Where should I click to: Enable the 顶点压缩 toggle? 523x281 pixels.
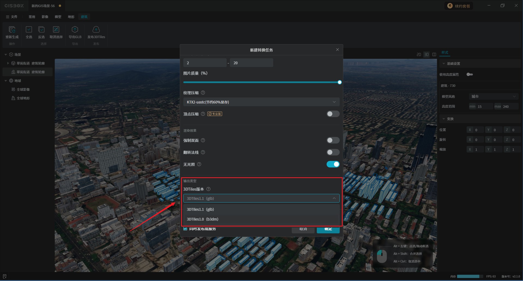[333, 114]

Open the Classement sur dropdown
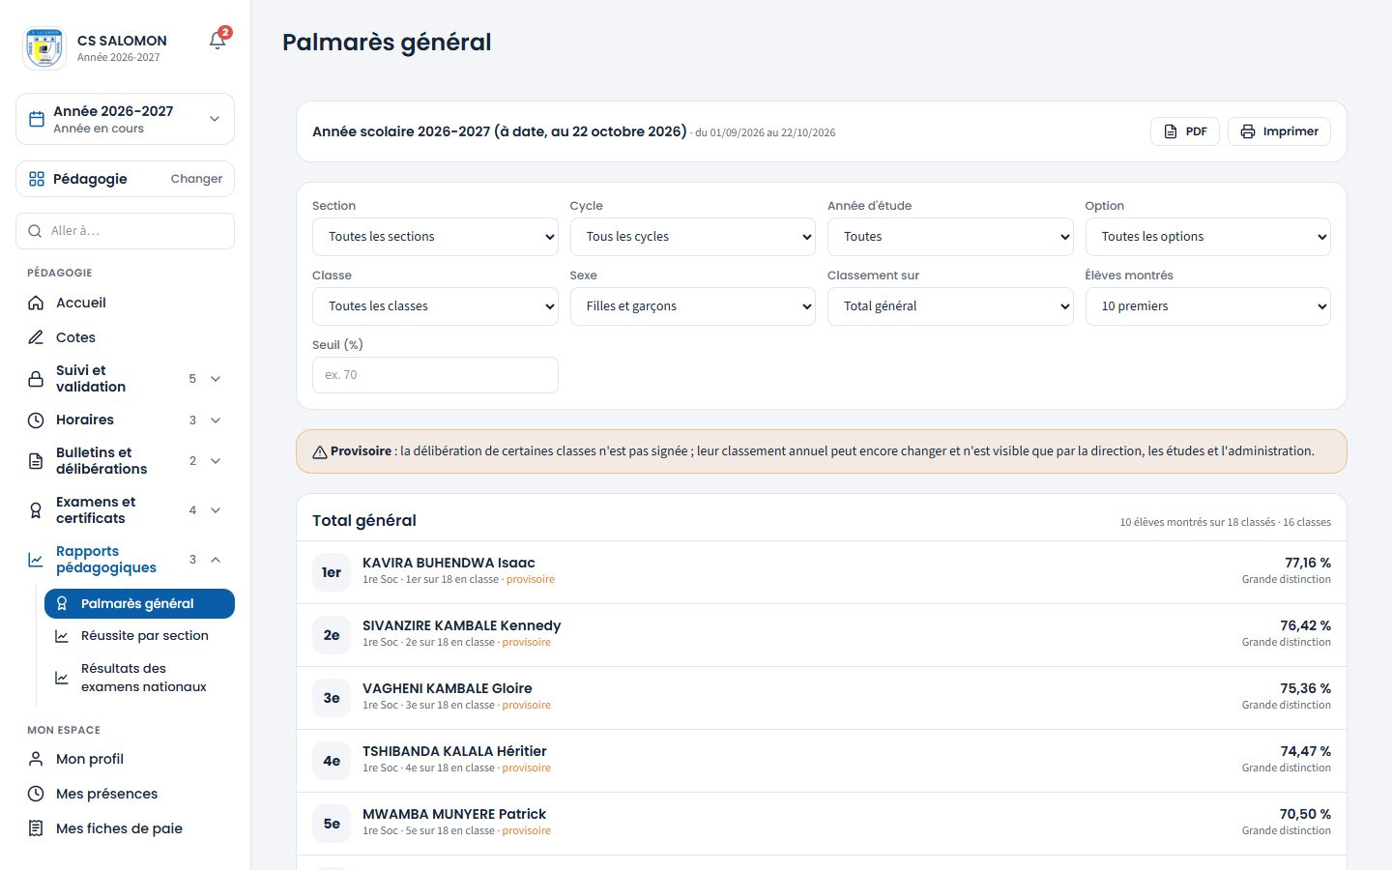[950, 306]
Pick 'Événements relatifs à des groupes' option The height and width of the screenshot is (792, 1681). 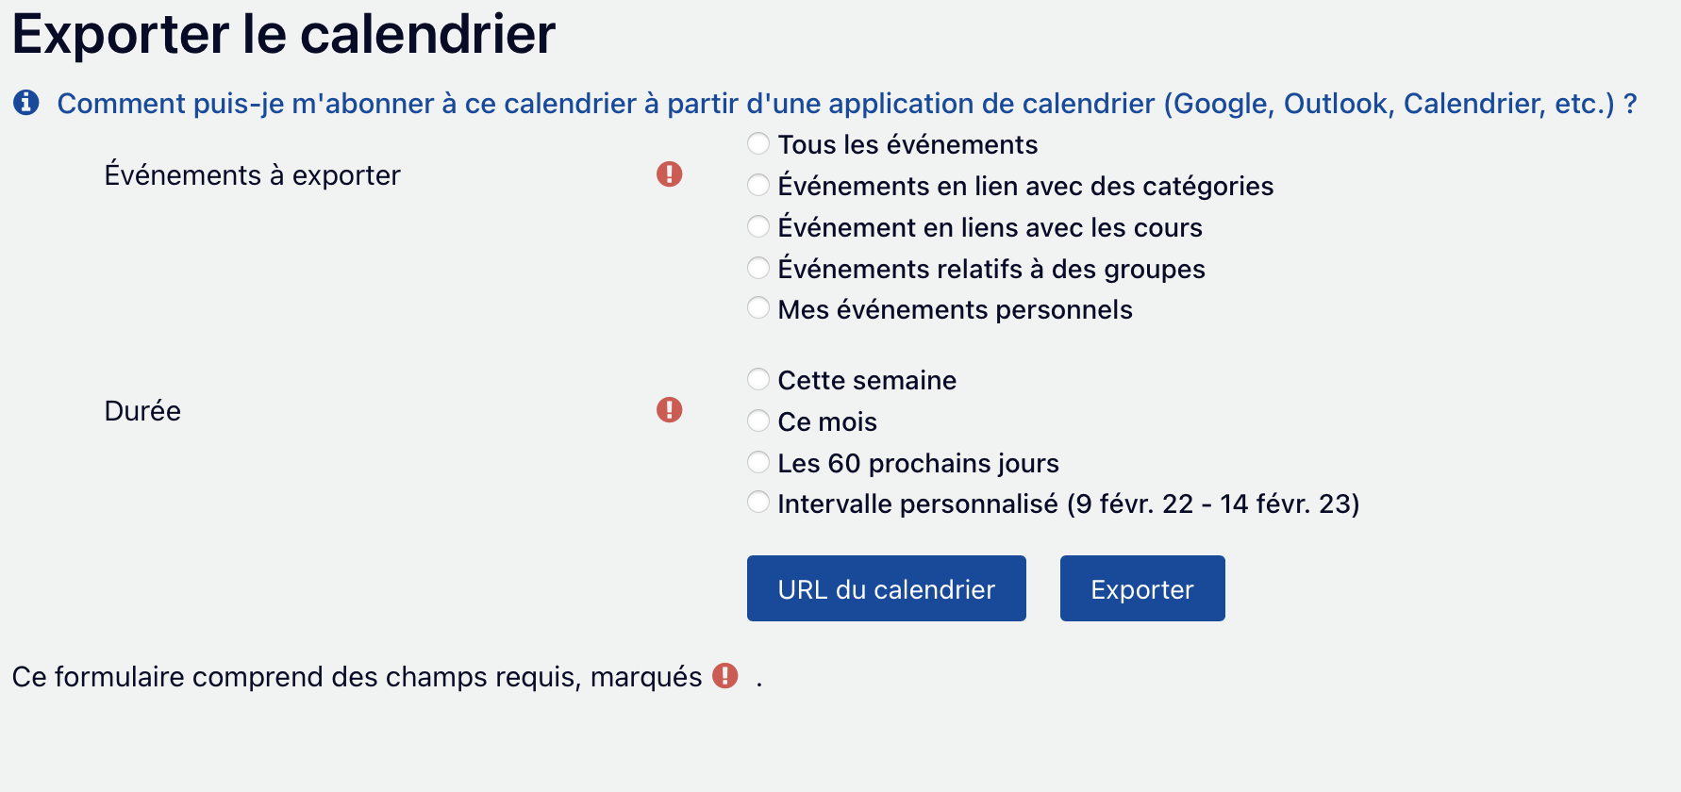(x=758, y=269)
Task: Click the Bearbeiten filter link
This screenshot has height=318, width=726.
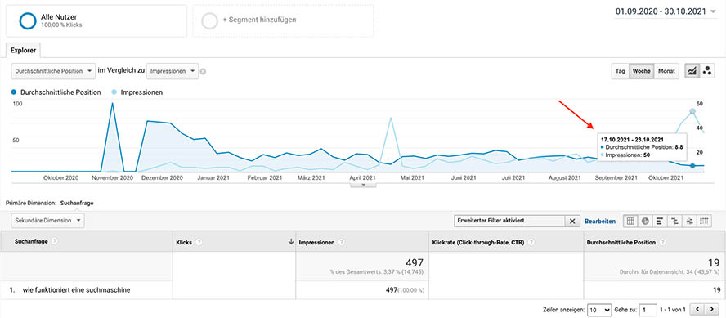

> **What you need to do**: Every line from the one bearing "Task: Click the Bearbeiten filter link" through the end of the data above must be output exactly, and no picture may appear.

> **Result**:
Task: Click the Bearbeiten filter link
This screenshot has height=318, width=726.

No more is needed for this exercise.